Les militaires birmans ont rendu leurs conclusions après leur enquête sur la mort de deux hommes de l’ethnie Kachin, dans le nord du pays, une région où les violences ont repris en 2011. Pour l’armée, il s’agissait de combattants de la rébellion et non de civils.

Selon des témoins, ces hommes de l’ethnie kachin étaient des civils, déplacés à cause des combats, et qui avaient été arrêtés fin janvier par l’armée birmane. Agés de 35 et 65 ans, leurs corps avaient été retrouvés plus d’un mois après leur disparition, portant des traces de torture et de blessures par balles.

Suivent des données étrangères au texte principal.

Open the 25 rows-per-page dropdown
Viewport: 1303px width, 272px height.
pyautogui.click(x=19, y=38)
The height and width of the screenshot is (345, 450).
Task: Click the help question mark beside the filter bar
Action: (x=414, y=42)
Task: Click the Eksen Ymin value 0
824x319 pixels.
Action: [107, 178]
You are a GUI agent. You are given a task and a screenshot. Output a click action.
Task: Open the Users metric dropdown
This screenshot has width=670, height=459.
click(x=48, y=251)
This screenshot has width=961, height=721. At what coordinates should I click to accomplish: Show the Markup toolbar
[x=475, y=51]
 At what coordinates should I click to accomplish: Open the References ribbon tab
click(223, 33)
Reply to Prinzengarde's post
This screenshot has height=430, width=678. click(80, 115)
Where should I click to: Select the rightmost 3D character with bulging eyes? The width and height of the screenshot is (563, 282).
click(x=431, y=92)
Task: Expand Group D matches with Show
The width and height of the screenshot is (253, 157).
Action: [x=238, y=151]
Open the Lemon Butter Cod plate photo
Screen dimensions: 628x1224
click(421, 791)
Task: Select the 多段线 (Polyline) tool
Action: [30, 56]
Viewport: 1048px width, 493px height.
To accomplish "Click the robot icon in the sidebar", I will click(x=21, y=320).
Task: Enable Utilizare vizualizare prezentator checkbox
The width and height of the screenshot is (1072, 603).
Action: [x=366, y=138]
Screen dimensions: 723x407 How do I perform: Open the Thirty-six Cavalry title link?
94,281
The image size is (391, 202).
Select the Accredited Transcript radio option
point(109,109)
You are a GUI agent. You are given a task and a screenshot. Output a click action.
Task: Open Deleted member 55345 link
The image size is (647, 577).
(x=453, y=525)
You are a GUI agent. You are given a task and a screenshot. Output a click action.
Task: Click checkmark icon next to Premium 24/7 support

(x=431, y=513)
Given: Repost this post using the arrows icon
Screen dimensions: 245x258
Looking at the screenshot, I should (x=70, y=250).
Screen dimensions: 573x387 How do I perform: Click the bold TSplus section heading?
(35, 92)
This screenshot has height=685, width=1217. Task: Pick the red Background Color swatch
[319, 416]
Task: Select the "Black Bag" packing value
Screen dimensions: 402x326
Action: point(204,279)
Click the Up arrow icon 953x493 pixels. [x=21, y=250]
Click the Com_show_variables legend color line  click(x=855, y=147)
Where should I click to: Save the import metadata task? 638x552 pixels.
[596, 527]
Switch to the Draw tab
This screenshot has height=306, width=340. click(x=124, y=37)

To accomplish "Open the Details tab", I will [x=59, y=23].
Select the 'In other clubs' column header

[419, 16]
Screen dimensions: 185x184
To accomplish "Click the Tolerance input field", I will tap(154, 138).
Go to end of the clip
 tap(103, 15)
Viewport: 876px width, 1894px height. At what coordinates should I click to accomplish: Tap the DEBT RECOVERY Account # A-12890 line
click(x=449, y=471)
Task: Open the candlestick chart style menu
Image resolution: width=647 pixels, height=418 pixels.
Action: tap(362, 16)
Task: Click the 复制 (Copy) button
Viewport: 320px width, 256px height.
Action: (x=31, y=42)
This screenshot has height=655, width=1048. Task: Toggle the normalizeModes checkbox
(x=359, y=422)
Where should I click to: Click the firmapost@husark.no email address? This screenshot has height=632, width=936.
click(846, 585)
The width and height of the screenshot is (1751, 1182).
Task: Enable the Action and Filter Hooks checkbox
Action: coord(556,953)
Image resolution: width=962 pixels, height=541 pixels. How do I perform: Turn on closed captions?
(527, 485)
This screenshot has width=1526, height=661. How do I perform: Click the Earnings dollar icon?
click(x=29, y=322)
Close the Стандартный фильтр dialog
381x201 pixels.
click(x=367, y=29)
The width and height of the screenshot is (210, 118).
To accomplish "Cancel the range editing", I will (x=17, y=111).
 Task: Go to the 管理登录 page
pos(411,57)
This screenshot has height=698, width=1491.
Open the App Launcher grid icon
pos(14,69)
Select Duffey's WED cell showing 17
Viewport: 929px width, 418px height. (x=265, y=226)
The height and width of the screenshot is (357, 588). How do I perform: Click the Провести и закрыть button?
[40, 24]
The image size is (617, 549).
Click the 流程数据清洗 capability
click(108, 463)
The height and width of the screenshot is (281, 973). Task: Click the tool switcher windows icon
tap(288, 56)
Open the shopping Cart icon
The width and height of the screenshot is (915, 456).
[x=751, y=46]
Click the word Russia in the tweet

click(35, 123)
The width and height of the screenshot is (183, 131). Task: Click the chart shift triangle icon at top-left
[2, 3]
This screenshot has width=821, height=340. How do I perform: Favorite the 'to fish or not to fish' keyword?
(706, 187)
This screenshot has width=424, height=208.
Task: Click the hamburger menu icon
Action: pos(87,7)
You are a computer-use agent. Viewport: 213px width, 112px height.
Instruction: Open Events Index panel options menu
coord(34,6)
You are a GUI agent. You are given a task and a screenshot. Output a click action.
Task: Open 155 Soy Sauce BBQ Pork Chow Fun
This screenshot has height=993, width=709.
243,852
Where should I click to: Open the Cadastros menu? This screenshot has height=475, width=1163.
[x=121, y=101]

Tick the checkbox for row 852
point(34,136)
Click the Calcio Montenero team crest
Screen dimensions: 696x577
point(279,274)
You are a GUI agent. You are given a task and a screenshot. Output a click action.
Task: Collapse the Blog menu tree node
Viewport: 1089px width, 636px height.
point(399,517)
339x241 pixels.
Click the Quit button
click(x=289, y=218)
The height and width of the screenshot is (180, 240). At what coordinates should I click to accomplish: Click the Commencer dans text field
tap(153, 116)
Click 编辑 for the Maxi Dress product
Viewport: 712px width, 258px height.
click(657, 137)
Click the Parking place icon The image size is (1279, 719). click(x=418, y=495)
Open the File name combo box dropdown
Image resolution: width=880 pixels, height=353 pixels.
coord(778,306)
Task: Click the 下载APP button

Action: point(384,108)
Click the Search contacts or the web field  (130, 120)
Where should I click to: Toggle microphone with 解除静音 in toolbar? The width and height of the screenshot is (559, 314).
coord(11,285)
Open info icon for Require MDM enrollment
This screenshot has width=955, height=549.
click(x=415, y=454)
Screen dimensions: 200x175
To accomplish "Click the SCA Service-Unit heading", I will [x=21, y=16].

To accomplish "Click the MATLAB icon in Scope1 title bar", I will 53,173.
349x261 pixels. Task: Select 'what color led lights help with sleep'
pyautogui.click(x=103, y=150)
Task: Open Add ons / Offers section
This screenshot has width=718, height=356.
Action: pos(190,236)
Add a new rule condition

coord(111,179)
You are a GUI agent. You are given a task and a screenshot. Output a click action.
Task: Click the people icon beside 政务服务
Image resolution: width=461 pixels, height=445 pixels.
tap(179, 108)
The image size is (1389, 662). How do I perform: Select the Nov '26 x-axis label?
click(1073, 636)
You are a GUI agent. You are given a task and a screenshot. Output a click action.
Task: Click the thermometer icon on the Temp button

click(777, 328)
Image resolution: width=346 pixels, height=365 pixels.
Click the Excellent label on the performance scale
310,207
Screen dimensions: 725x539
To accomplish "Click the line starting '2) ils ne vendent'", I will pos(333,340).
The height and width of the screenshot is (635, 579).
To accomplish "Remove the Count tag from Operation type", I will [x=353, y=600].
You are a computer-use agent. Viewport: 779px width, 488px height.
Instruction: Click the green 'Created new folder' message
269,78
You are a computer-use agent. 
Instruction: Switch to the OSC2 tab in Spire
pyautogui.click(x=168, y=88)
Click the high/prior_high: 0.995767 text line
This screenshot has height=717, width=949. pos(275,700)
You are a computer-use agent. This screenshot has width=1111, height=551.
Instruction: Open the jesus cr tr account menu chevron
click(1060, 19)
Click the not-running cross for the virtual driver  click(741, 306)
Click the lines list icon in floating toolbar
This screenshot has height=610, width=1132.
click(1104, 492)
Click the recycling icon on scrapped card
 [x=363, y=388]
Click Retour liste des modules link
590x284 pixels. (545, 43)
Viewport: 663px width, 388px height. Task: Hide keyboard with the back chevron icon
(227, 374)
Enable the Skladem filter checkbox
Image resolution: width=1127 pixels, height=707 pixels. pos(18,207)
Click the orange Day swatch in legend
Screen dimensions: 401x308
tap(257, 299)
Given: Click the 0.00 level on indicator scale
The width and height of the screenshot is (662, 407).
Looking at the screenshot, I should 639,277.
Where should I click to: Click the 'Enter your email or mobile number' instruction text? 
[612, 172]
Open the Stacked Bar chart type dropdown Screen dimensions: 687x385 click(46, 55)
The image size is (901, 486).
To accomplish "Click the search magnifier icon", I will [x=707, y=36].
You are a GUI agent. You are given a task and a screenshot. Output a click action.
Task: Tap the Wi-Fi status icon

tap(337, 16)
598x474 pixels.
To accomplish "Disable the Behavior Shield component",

Interrogé par l’organisation Fortify rights, un témoin a déclaré qu’il avait vu les soldats essayer de mettre l’uniforme de la rébellion kachin sur le corps de l’un des deux hommes. Des déclarations, donc démenties par les militaires birmans, qui ont accusé les victimes d’être des combattants de cette rébellion. L’armée a aussi décidé de poursuivre en justice une proche des deux hommes, qui l’accusait de les avoir tués.

En Birmanie, les viols, la torture, les exécutions dans l’Etat kachin sont régulièrement soulignés dans une région où l’accès humanitaire s’est dégradé, dénoncent les Nations unies. Fin avril dernier, plusieurs organisations civiles kachin ont demandé que ces crimes soient portés devant la Cour pénale internationale (CPI).